* _What is being asked_
Print the line where "Task: Select the" occurs and every line that follows it in the data below, ending with the last line, precisely as written.
•••••
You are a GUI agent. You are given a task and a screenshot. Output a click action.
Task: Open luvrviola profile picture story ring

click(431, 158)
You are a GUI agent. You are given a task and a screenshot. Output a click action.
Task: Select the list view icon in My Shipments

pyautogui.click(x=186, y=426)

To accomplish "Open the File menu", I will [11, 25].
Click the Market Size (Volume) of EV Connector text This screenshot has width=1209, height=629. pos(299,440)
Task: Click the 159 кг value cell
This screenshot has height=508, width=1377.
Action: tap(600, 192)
•••••
* _Reply_
Task: Select the list view icon in My Shipments

pyautogui.click(x=186, y=426)

To accomplish "Open the File menu", I will [11, 25].
Click the Market Size (Volume) of EV Connector text This screenshot has width=1209, height=629. pos(299,440)
Task: Click the 159 кг value cell
This screenshot has height=508, width=1377.
Action: tap(600, 192)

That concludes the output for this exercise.